── DATA FOR REVIEW ──
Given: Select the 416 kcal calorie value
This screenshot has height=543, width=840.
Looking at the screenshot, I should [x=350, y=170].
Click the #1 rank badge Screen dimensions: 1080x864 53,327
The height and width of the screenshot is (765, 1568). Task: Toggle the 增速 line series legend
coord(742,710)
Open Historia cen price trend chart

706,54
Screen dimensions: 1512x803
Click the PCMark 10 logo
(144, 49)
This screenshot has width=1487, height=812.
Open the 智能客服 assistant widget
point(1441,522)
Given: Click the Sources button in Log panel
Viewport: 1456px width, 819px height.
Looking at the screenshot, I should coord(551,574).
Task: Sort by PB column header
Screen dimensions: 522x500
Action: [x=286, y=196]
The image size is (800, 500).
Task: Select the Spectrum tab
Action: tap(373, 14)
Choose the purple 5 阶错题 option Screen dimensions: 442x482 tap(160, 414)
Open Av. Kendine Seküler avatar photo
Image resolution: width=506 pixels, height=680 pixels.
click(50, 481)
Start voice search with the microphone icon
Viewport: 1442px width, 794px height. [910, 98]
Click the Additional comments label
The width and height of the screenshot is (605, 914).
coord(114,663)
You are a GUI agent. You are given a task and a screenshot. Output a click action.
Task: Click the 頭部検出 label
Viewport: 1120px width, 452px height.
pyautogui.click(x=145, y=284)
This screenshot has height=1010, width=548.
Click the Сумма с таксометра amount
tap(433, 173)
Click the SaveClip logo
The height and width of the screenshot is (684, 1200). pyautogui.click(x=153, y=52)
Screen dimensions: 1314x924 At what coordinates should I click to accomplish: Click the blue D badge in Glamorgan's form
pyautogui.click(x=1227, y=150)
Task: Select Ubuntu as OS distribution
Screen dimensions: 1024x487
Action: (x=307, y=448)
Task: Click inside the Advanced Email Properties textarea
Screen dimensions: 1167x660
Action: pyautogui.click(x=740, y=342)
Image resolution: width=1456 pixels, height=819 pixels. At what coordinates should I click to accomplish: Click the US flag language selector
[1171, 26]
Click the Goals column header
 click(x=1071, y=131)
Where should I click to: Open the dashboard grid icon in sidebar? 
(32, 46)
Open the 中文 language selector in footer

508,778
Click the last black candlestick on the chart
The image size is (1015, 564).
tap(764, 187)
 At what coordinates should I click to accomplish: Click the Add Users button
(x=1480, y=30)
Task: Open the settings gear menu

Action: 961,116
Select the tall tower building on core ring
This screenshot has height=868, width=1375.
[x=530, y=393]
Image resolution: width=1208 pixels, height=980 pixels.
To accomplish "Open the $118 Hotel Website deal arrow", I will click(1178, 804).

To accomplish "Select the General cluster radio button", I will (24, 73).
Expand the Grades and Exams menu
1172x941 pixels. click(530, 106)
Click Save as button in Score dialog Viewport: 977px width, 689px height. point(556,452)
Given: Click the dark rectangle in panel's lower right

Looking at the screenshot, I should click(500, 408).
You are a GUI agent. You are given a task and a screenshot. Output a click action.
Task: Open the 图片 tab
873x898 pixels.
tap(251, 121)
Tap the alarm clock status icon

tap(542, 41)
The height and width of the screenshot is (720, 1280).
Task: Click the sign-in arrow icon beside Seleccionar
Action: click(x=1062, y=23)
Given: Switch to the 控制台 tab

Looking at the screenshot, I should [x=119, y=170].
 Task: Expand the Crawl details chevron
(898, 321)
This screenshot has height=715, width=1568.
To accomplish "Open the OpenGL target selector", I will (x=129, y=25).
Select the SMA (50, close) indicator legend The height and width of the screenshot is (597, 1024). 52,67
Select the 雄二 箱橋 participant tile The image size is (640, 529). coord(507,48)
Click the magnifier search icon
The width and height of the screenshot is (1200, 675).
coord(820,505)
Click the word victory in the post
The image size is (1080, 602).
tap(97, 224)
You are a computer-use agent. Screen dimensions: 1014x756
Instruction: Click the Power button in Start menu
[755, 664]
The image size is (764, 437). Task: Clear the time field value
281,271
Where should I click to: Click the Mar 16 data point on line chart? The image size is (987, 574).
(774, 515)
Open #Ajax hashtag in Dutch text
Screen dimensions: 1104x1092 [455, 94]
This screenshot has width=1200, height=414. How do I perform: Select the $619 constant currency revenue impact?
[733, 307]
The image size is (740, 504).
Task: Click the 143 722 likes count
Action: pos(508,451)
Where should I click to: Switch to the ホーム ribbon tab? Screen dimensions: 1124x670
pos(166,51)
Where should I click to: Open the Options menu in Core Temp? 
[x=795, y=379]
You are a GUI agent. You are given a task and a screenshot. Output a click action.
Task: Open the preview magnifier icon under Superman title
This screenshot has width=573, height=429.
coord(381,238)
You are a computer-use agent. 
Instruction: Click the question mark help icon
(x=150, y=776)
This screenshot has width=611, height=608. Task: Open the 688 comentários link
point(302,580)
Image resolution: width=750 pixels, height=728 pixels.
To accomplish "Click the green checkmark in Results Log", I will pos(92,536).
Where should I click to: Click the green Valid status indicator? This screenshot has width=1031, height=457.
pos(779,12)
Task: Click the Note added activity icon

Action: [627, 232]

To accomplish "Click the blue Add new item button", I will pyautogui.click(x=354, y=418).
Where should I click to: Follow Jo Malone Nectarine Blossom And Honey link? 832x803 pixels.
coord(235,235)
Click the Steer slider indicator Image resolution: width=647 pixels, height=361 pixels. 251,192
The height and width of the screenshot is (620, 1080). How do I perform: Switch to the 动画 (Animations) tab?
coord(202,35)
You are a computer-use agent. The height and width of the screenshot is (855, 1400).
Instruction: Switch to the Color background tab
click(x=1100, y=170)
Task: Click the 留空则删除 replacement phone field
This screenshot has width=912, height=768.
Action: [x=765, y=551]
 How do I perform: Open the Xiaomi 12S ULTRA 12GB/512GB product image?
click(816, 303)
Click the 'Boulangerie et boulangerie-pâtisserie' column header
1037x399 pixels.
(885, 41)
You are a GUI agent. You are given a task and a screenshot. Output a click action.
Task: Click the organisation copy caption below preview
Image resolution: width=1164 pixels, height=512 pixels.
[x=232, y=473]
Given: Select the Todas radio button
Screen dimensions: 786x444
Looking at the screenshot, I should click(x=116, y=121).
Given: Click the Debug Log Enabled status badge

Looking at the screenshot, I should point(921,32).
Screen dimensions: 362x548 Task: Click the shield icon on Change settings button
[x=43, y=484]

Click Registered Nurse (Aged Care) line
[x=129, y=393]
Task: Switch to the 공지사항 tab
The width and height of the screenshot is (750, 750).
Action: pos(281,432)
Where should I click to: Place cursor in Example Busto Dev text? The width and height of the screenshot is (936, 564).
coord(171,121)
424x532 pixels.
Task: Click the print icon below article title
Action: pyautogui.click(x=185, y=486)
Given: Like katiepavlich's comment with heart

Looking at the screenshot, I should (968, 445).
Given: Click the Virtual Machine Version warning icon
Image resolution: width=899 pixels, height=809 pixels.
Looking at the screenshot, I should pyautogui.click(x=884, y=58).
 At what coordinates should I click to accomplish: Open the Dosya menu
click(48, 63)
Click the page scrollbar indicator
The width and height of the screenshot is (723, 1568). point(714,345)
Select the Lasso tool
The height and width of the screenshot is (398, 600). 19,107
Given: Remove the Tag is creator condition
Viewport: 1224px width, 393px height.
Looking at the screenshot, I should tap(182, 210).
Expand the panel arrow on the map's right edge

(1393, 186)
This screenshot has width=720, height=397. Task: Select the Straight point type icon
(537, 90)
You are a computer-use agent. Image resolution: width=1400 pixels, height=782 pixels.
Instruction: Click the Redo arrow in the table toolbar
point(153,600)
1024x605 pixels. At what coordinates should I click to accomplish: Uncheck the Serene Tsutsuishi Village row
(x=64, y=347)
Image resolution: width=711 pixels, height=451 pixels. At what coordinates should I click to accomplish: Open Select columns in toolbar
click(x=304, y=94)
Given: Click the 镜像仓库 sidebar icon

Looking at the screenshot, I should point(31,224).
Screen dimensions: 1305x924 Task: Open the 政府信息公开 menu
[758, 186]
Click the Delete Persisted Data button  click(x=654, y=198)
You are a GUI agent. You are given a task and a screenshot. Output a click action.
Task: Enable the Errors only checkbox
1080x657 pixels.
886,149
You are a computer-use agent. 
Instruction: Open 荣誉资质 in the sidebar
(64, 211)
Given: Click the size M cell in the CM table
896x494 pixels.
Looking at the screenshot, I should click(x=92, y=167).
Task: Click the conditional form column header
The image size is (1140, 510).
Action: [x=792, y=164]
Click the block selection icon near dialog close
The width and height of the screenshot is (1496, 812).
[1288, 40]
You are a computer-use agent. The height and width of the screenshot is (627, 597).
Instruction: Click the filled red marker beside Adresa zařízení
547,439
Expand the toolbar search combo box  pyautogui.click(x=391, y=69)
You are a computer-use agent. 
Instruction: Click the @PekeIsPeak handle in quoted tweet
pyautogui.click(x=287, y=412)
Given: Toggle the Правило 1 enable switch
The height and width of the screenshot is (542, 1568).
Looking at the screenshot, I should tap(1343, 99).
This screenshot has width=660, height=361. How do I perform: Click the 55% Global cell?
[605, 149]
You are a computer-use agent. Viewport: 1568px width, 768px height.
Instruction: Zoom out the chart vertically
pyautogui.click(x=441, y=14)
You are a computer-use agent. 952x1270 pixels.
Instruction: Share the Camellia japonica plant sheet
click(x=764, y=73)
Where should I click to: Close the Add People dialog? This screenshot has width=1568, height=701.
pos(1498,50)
───
## TASK PROMPT
Write out only the lines that run from the line containing "The image size is (1140, 510)." through the line containing "You are a computer-use agent. 952x1270", both included, exactly as they appear above.

## RESULT OF THIS EXERCISE
The image size is (1140, 510).
Action: [x=792, y=164]
Click the block selection icon near dialog close
The width and height of the screenshot is (1496, 812).
[1288, 40]
You are a computer-use agent. The height and width of the screenshot is (627, 597).
Instruction: Click the filled red marker beside Adresa zařízení
547,439
Expand the toolbar search combo box  pyautogui.click(x=391, y=69)
You are a computer-use agent. 
Instruction: Click the @PekeIsPeak handle in quoted tweet
pyautogui.click(x=287, y=412)
Given: Toggle the Правило 1 enable switch
The height and width of the screenshot is (542, 1568).
Looking at the screenshot, I should tap(1343, 99).
This screenshot has width=660, height=361. How do I perform: Click the 55% Global cell?
[605, 149]
You are a computer-use agent. Viewport: 1568px width, 768px height.
Instruction: Zoom out the chart vertically
pyautogui.click(x=441, y=14)
You are a computer-use agent. 952x1270 pixels.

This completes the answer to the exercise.